Introuvable depuis quelques jours dans les officines, la vitamine C dans ses versions populaires, effervescente et à croquer, n’est plus disponible en pharmacie. En cause ? Une demande effrénée sur ce produit, recommandé dans la «prévention» contre le Covid-19, bien qu’aucune preuve scientifique n’est venue étayer cette thèse, si ce n’est un effet certain de la vitamine C dans le renforcement des défenses immunitaires.

Ce n’est pas la première fois que l’on enregistre une rupture de stocks en officine de cette précieuse vitamine, particulièrement en saison grippale, mais le phénomène ne semble pas seulement circonscrit à l’Algétie, puisque le Maroc a connu le même phénomène au mois d’avril et pour les mêmes raisons, une forte demande liée à la prévention du coronavirus.

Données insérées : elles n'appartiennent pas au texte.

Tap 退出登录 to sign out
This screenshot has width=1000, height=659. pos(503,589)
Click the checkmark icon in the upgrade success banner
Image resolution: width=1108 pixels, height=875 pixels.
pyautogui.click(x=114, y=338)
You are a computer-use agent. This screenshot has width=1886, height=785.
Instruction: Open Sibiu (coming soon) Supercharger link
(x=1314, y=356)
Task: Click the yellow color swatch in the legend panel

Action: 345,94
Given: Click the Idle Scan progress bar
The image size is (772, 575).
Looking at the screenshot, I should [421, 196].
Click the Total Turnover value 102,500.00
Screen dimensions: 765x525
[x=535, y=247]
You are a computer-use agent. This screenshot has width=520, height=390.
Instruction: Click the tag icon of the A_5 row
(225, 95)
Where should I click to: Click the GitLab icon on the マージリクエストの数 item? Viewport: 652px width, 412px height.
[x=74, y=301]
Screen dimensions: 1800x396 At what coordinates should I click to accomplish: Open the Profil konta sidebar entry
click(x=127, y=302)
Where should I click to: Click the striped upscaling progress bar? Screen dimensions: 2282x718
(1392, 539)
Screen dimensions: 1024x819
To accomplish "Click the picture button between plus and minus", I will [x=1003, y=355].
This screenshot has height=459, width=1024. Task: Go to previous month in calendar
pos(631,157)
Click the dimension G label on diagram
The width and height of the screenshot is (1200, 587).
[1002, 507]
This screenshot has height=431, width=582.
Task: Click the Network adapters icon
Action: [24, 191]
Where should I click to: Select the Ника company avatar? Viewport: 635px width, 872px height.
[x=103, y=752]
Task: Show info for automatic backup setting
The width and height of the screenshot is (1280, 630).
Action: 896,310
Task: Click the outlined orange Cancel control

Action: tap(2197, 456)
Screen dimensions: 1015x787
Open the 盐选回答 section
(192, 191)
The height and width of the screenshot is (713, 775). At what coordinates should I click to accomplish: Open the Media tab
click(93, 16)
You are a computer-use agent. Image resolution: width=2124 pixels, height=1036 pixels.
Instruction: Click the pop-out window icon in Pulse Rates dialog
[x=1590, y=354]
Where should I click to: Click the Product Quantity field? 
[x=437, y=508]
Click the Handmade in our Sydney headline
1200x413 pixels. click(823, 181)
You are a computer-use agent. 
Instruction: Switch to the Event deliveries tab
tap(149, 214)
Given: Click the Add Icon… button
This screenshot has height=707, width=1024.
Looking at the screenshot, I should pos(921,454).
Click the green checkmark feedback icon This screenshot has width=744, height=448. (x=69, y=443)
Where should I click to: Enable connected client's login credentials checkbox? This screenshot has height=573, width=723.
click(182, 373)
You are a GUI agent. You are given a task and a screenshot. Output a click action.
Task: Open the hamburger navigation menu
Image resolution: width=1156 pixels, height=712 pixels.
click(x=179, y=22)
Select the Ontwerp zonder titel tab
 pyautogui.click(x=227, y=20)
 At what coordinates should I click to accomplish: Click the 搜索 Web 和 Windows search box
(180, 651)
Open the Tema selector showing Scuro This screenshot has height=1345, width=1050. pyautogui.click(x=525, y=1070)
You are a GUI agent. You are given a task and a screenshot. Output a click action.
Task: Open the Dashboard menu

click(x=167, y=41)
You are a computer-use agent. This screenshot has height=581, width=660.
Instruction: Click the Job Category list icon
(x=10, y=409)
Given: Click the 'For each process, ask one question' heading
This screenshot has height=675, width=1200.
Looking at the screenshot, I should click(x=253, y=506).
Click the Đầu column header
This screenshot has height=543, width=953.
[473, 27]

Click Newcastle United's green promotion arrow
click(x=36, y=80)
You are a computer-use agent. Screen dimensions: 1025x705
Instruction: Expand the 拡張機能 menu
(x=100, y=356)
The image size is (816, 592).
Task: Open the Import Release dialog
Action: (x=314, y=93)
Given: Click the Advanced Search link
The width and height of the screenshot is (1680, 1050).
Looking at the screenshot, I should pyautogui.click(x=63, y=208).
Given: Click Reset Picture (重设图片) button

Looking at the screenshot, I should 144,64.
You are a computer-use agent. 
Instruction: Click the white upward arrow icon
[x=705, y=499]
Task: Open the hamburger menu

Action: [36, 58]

D’aucuns pourraient recommander de se tourner vers les fruits et légumes riches en vitamine C, certes, mais quand on sait que pour obtenir un gramme de vitamine C, il faut manger l’équivalent d’un kilo et demi d’oranges… Et au prix où sont d’autres fruits plus riches en vitamine C…

La seule formule encore disponible dans certaines officines est l’acide ascorbique sous forme de poudre qui, même peu prisée par le consommateur algérien, est en passe de manquer sur les rayonnages des pharmacies, tant la demande et la peur de contracter le virus sont grandes.